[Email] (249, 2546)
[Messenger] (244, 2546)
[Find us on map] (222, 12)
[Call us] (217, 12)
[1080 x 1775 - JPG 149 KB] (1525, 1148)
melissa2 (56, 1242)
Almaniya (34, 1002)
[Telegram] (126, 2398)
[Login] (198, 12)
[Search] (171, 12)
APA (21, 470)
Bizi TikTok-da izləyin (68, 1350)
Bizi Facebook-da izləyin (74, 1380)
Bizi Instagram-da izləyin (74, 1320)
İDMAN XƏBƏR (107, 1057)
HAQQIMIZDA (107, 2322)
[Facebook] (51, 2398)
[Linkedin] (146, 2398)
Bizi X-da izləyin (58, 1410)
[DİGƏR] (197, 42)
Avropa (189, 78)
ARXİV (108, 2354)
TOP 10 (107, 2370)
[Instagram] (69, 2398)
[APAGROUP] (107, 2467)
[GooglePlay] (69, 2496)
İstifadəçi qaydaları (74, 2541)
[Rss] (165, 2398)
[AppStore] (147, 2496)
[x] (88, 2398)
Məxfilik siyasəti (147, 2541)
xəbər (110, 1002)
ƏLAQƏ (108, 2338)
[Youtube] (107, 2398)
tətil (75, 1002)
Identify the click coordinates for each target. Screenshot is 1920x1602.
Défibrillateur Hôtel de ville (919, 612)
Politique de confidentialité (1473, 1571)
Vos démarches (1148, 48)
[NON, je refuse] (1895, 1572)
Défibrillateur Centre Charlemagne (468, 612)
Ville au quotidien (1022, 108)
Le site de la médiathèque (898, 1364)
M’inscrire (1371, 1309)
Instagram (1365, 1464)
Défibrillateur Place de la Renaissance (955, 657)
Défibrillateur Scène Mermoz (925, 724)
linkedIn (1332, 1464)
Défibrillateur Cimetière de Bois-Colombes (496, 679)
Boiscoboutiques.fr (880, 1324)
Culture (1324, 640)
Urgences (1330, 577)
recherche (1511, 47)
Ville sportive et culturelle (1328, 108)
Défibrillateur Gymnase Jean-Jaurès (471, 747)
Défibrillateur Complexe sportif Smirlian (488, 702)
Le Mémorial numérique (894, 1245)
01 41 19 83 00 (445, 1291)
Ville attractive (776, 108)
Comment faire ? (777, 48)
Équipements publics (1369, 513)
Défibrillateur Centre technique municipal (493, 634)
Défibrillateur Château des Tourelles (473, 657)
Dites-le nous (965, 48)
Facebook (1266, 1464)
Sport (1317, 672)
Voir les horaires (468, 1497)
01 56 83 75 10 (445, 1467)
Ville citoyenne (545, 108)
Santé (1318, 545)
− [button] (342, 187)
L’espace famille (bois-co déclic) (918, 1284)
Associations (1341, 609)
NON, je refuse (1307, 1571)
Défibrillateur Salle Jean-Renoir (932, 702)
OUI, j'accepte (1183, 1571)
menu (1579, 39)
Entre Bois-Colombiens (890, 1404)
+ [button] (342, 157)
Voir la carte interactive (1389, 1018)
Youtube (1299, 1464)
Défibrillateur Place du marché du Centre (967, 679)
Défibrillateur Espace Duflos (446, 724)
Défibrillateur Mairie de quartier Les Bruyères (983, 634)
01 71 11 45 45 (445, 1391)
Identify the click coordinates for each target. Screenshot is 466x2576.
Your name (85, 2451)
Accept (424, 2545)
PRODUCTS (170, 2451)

### [Task]
The lines from the one containing "Défibrillateur Mairie de" through the final line of the listing above are all you should set down, exactly as written.

### [Answer box]
Défibrillateur Mairie de quartier Les Bruyères (983, 634)
01 71 11 45 45 (445, 1391)
Identify the click coordinates for each target. Screenshot is 466x2576.
Your name (85, 2451)
Accept (424, 2545)
PRODUCTS (170, 2451)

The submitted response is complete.